En cuanto al componente de congruencia como elemento del debido proceso, la SCP 0712/2015-S3 de 3 de julio, estableció que: «La congruencia fue definida como un principio normativo que limita facultades resolutorias del juez, por el cual debe existir identidad entre lo resuelto y controvertido, oportunamente, por los litigantes, y relación con los poderes atribuidos en cada caso al órgano jurisdiccional por el ordenamiento jurídico, con la finalidad de que exista identidad jurídica entre lo resuelto y lo pretendido. De esta forma es pacífica la noción de congruencia como la debida correspondencia entre las partes que componen un todo. A contrario sensu se entiende como resolución incongruente a aquella que no guarda una resolución lógica entre lo solicitado y lo resuelto.

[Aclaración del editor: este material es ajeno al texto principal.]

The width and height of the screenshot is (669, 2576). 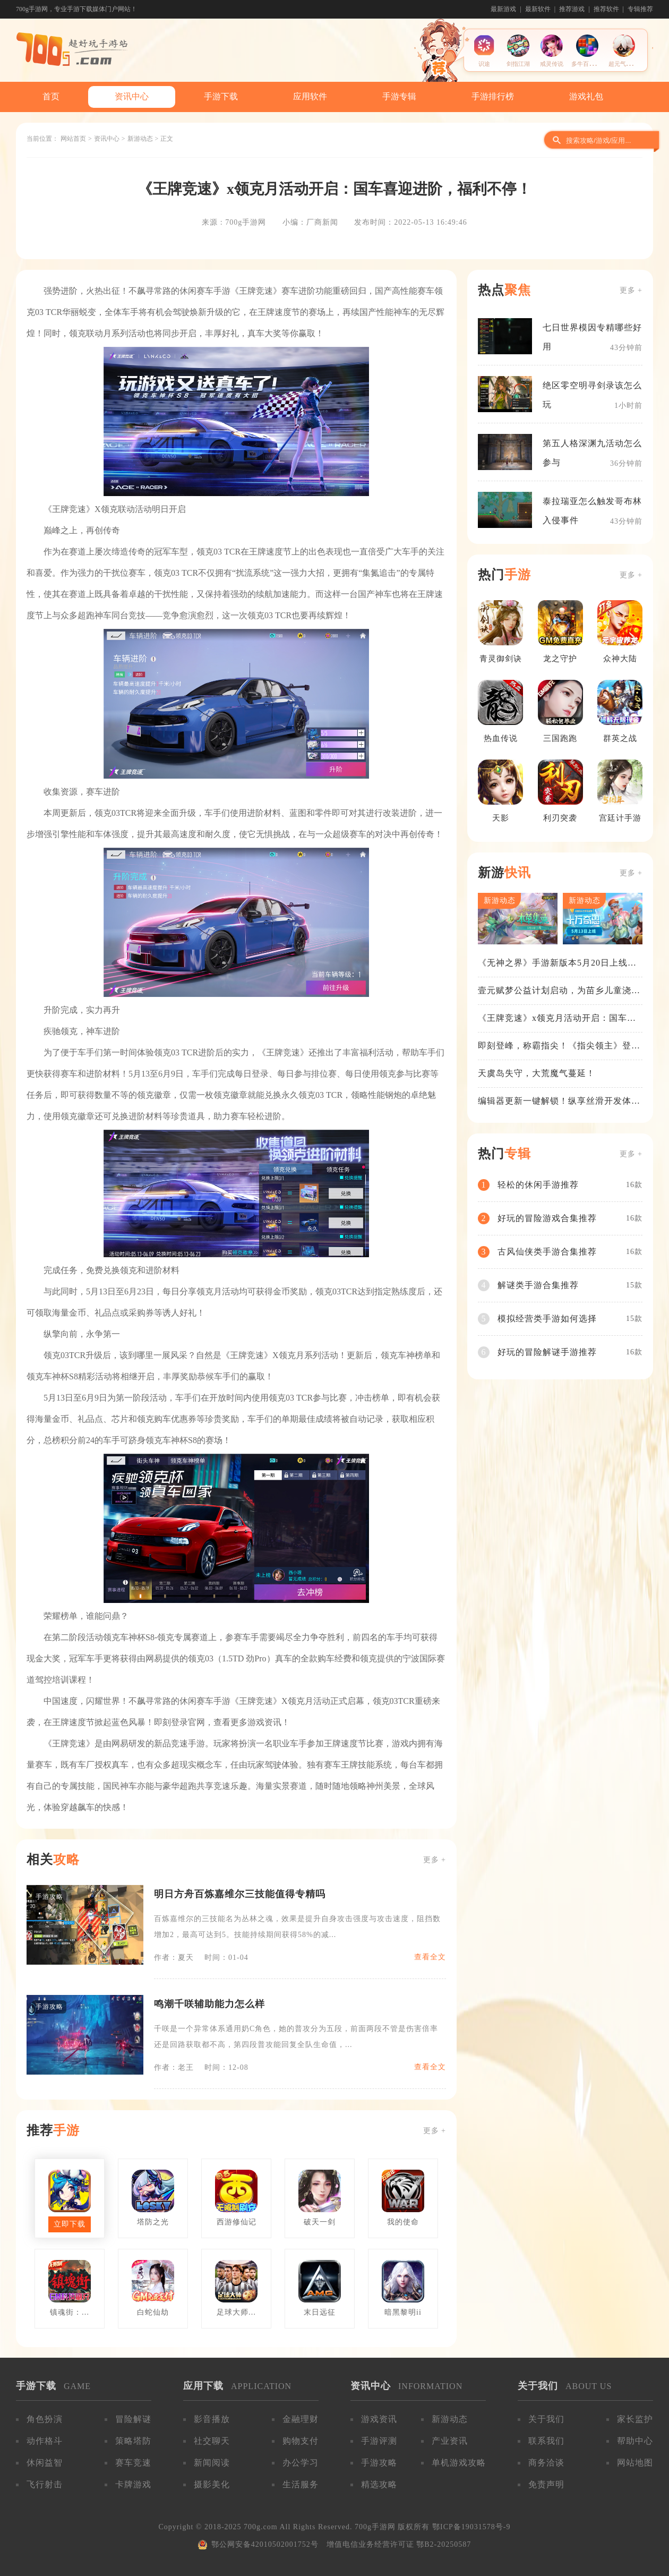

En ese orden, la doctrina estableció una clasificación general de las resoluciones incongruentes, entre las que se encuentran: a) Incongruencia por ultra petita; b) Incongruencia por extra petita; c) Incongruencia por infra petita; y, d) Incongruencia por citra petita (…).
Es importante precisar que el principio de congruencia también adquiere un matiz reforzado a partir del Estado Constitucional, así lo reconoció el Tribunal Constitucional Plurinacional que desarrolló dicho principio desde dos ámbitos de acción; de un lado, dentro de cualquier proceso como unidad, delimitando las actuaciones de las partes procesales como del órgano jurisdiccional o administrativo; y de otro, en cuanto a la estructura misma de las resoluciones, situación esta última que involucra la exigencia de que, en dicho fallo, se absuelvan todos los aspectos puestos a consideración del juzgador de manera coherente y que además de ello, se establezca una relación entre los argumentos expuestos por las partes, los fundamentos argüidos por el juzgador donde se incluirá la base normativa, el análisis fáctico y la parte resolutiva que deberá responder o ser el resultado del problema jurídico, analizando y considerado por dicha autoridad (SCP 0037/2012 de 26 de marzo)»’”.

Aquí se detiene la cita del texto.